*DATASET EXTRACT:*
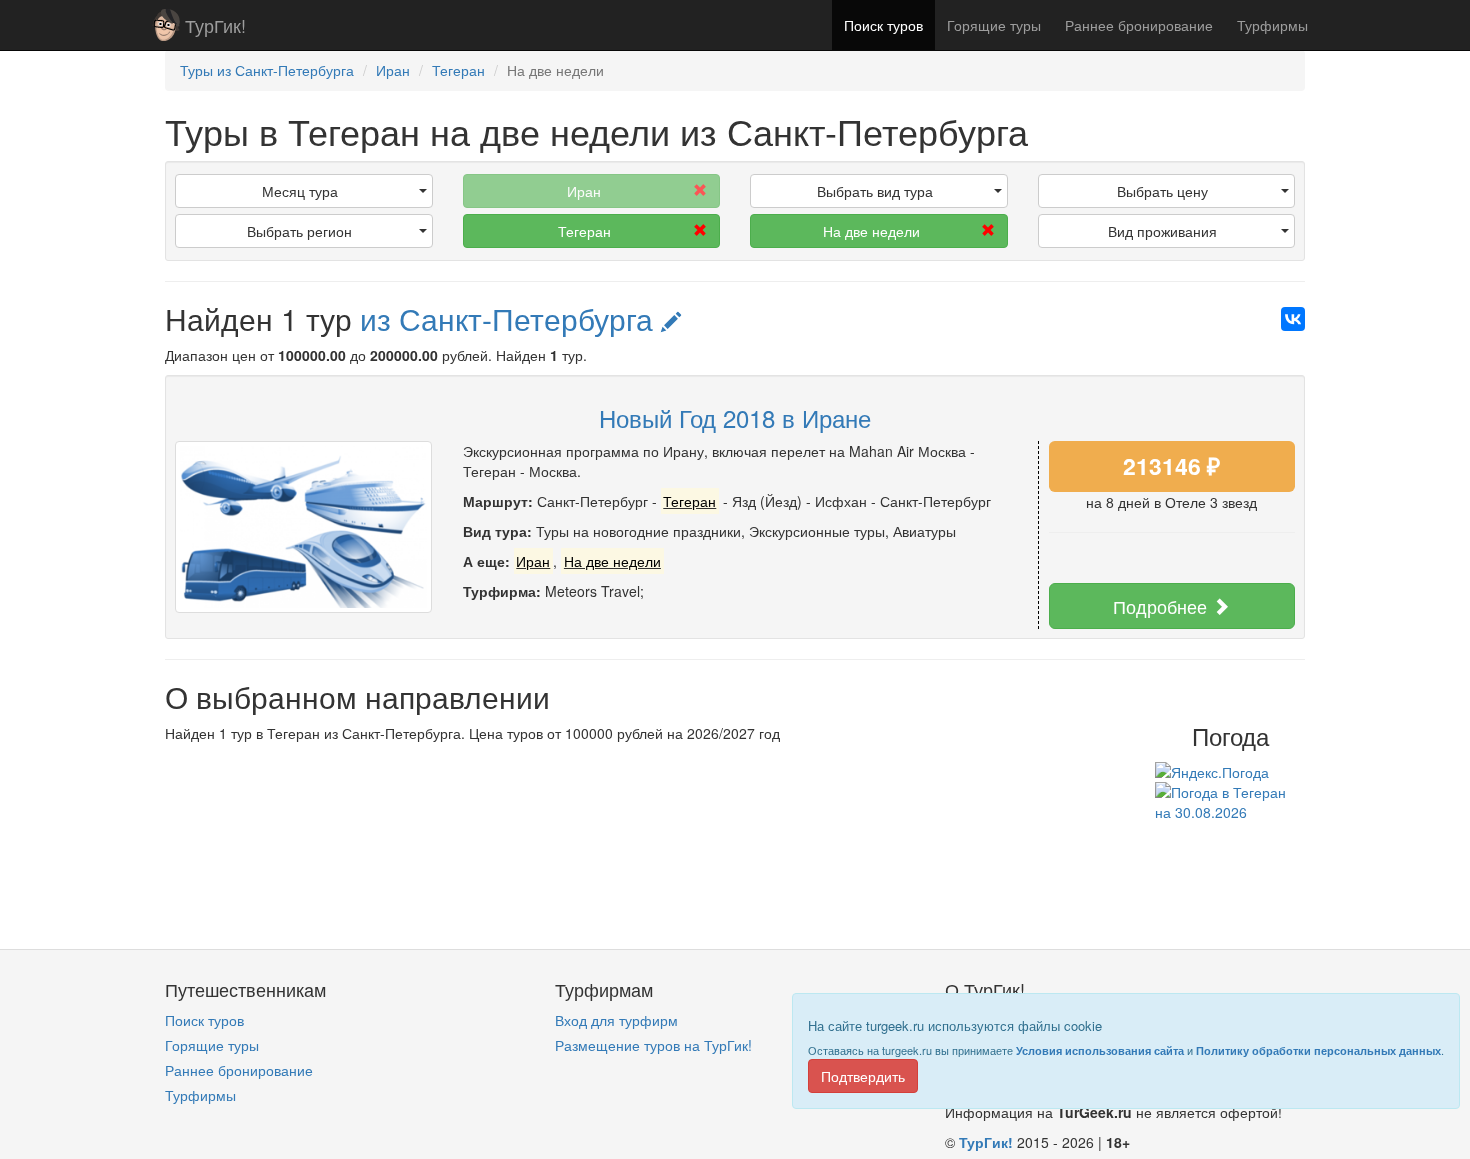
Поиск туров (883, 25)
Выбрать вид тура (875, 191)
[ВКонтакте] (1293, 319)
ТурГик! (215, 25)
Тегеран (584, 231)
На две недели (871, 231)
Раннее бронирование (1139, 25)
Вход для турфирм (616, 1020)
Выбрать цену (1162, 191)
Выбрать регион (299, 231)
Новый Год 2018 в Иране (735, 417)
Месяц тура (300, 191)
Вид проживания (1162, 231)
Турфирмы (1272, 25)
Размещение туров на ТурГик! (653, 1045)
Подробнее (1162, 606)
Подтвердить (863, 1076)
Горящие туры (994, 25)
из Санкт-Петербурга (510, 318)
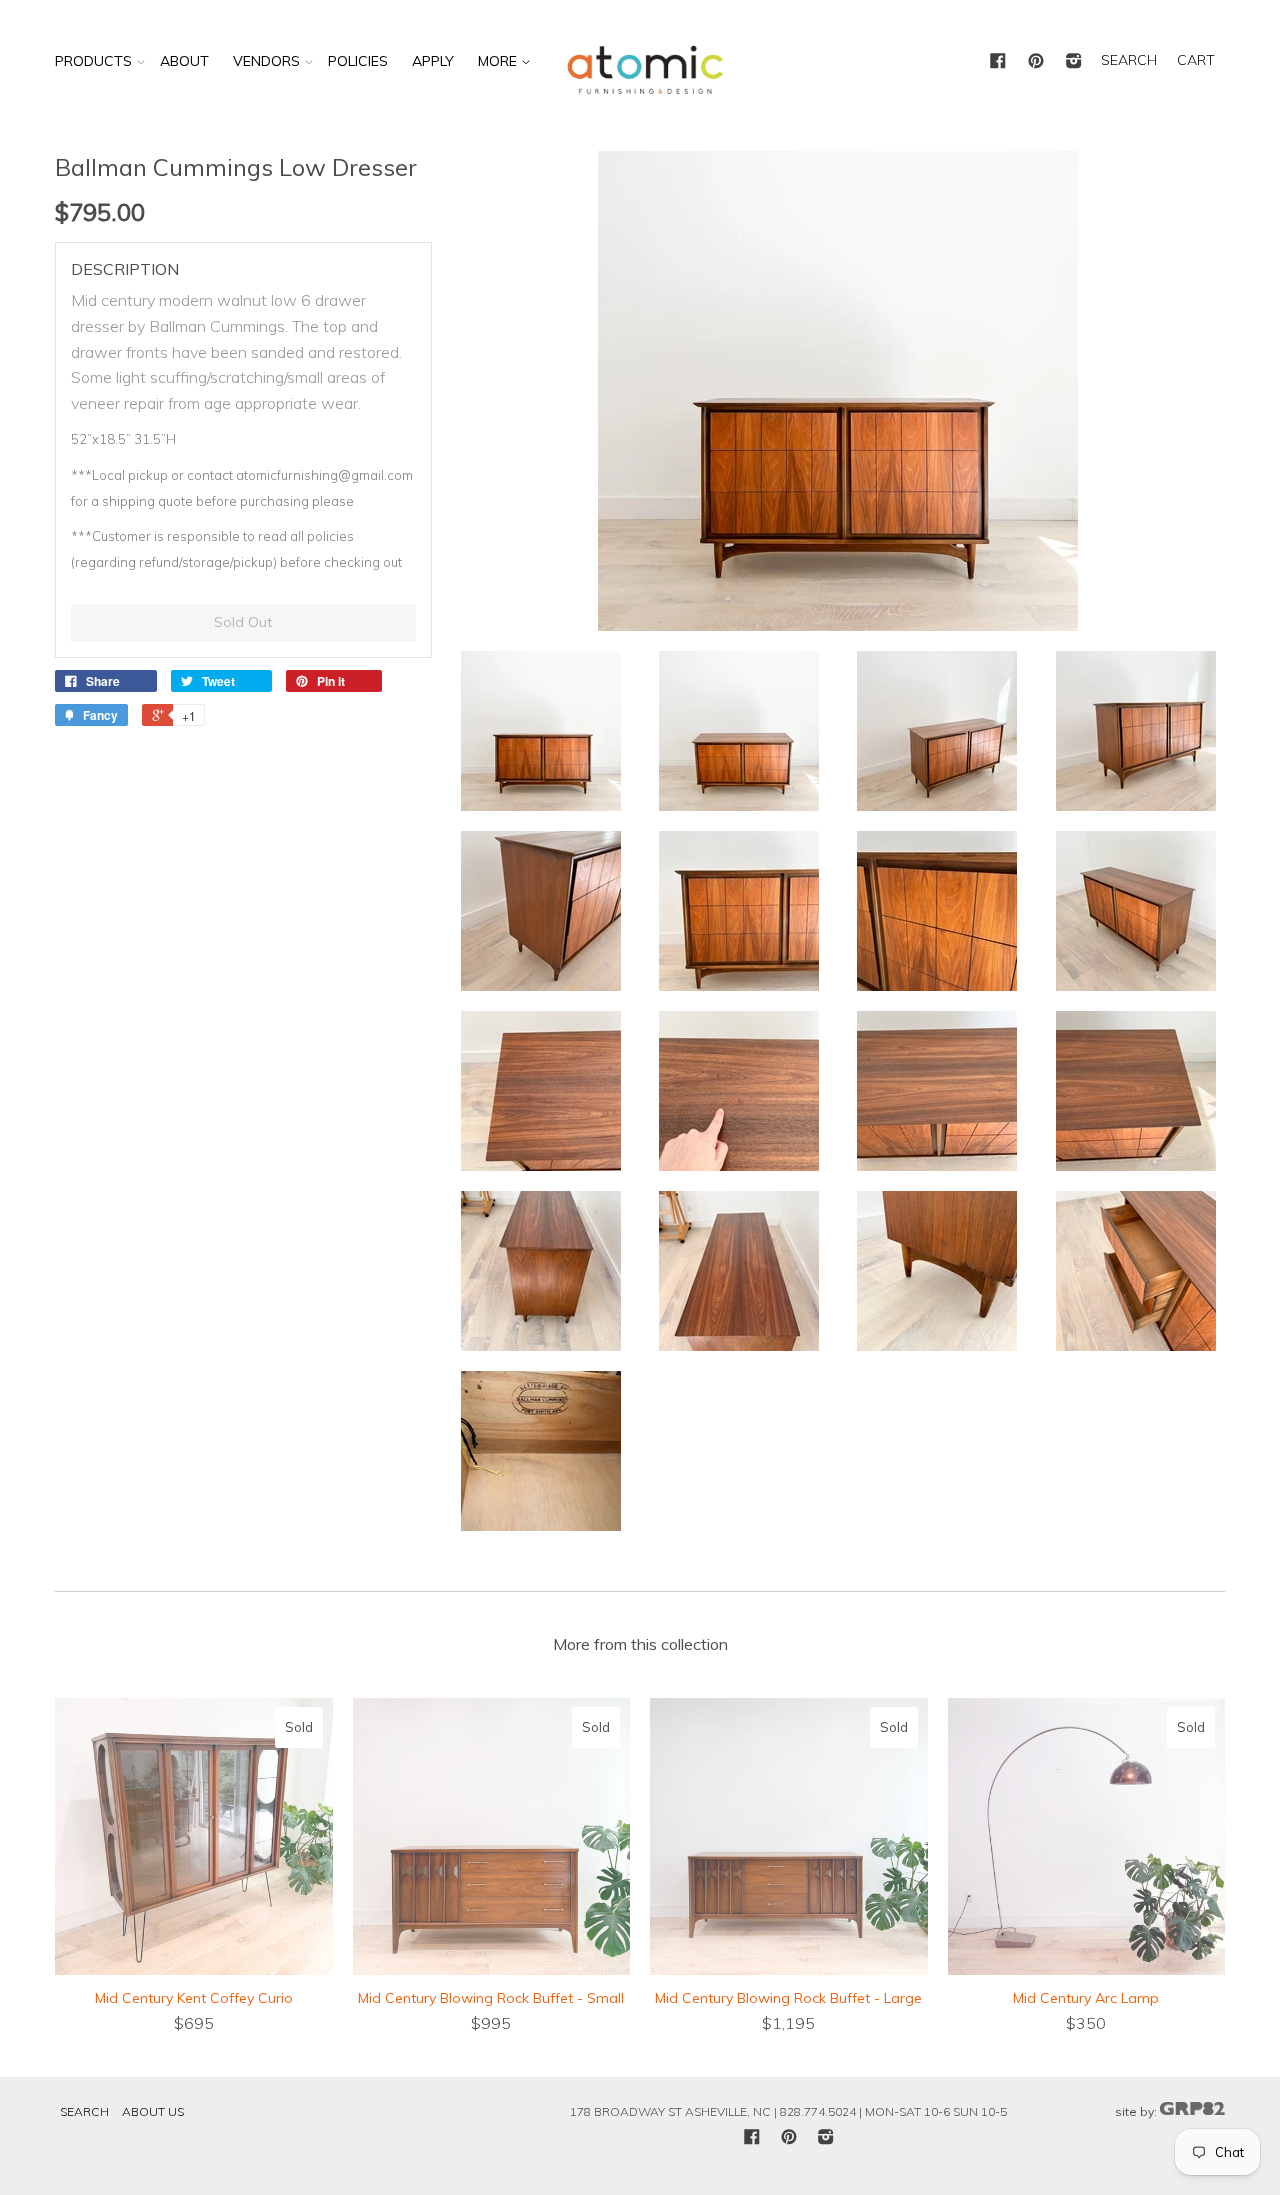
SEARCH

*WHAT THE TASK REQUIRES:* Out of the material above, output word for word the line with "На две недели (871, 231)", the line with "Горящие туры (994, 25)", and all lines between them, with nothing else.

*RESPONSE BELOW:*
На две недели (871, 231)
Раннее бронирование (1139, 25)
Вход для турфирм (616, 1020)
Выбрать цену (1162, 191)
Выбрать регион (299, 231)
Новый Год 2018 в Иране (735, 417)
Месяц тура (300, 191)
Вид проживания (1162, 231)
Турфирмы (1272, 25)
Размещение туров на ТурГик! (653, 1045)
Подробнее (1162, 606)
Подтвердить (863, 1076)
Горящие туры (994, 25)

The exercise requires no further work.